Cuanto más evidente y clara se hacía nuestra conciencia, más lejano y
misterioso se tornaba el mundo. Por tanto, es lógico considerar la idea
de que los símbolos que empleábamos para interpretarlo se volvieran más
complejos. El surgimiento del politeísmo aparecería entonces como el nuevo
elemento significador del segundo estadio de conciencia. Civilizaciones más
desarrolladas necesitaban a su vez de símbolos más sofisticados. Ya no nos
bastaba con dotar de alma al mundo, sino de hacer de éste la
morada de los Dioses, representaciones de la realidad confeccionadas a imagen y
semejanza del nuevo hombre, revestidas y moldeadas según la conciencia
progresiva de Éste y en favor de la perfección de aquellos. Por lo que con la
fabricación de estos nuevos Dioses habríamos desarrollado la capacidad de
trascendernos a nosotros mismos. El mundo visto a través de los dioses
implicaba la idea de un mundo simbólicamente más humanizado, y, en
consecuencia, una explicación más razonable acerca de nuestros orígenes como ser
desprendido de la naturaleza.
Pero no será hasta la era del monoteísmo cuando el hombre alcance el
estatus máximo de la conciencia de sí. El tercer estadio, el más perfecto de
todos, porque es aquel en el que el ser humano se encuentra más alejado del mundo.

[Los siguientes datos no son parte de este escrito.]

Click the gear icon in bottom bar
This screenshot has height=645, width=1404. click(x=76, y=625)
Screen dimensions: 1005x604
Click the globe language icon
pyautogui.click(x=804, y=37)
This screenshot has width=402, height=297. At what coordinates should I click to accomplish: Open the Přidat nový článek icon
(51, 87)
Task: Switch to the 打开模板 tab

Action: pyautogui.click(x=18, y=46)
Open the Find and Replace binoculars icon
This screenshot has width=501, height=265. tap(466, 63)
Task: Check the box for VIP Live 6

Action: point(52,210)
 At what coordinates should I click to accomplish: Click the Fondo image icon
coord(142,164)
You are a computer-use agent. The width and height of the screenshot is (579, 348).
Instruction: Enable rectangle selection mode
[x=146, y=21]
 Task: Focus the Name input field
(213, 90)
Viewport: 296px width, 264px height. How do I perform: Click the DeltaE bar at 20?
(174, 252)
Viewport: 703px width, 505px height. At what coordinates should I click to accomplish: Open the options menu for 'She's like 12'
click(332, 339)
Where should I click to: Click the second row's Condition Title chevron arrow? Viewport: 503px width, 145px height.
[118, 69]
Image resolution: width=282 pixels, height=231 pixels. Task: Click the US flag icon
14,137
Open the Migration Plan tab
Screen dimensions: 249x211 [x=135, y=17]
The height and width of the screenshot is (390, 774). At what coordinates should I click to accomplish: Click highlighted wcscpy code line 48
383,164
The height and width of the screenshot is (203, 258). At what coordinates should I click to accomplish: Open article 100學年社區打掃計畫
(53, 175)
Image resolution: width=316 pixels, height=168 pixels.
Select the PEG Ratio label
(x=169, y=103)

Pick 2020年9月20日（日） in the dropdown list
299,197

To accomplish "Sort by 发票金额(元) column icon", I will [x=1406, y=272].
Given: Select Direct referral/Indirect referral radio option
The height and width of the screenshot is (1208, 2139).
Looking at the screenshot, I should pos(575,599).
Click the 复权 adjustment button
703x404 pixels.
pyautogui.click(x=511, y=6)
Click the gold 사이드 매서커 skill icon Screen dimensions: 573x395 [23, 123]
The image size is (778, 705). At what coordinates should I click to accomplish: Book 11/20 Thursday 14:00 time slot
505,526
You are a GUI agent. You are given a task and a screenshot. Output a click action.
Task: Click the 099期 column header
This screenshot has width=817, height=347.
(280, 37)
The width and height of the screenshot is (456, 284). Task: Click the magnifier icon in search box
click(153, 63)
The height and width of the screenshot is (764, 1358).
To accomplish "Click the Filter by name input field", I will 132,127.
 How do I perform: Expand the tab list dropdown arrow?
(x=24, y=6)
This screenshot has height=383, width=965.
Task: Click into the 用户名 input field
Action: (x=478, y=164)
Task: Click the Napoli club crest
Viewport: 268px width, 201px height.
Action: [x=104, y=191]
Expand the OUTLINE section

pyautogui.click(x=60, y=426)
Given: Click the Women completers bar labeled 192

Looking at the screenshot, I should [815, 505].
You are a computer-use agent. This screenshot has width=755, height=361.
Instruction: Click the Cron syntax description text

No obstante, intrínsecamente al mismo proceso politeizante, ya se estaba
gestando la idea de crear un Dios supremo, un Dios de todos los dioses, de la
misma forma que existe un Rey de reyes, y tal como ocurre en todo proceso
psicológico, donde siempre prevalece una idea o pensamiento dominante. Para el
tercer estadio de la conciencia, el Dios del monoteísmo representa la expresión
más sublime que tiene el ser humano de la naturaleza, es decir, Dios
supone el paroxismo de nuestro distanciamiento con respecto al mundo. Un
Dios que reúne todos los ideales de perfección a los que aspira la propia
conciencia. Un Dios que promete resarcirnos de nuestra condición humana, en el
sentido de retorno a la naturaleza, pero al mismo tiempo un Dios en el
que se reafirma una vez más la imposibilidad de regresar a nuestros orígenes. Lo
cual no deja de entrañar un hecho bastante paradójico, pues el ser supremo
no es más que el espejo donde se proyecta todo un proceso espiritual y
simbólico derivado de esa primera mirada, y, sin embargo, la
contemplación de esa imagen resulta hiriente e incluso vengativa, pues revela
nuestra incapacidad de sumirnos nuevamente en la inconsciencia de la inmediatez
y augura de forma inexorable la caída del hombre en la humanidad.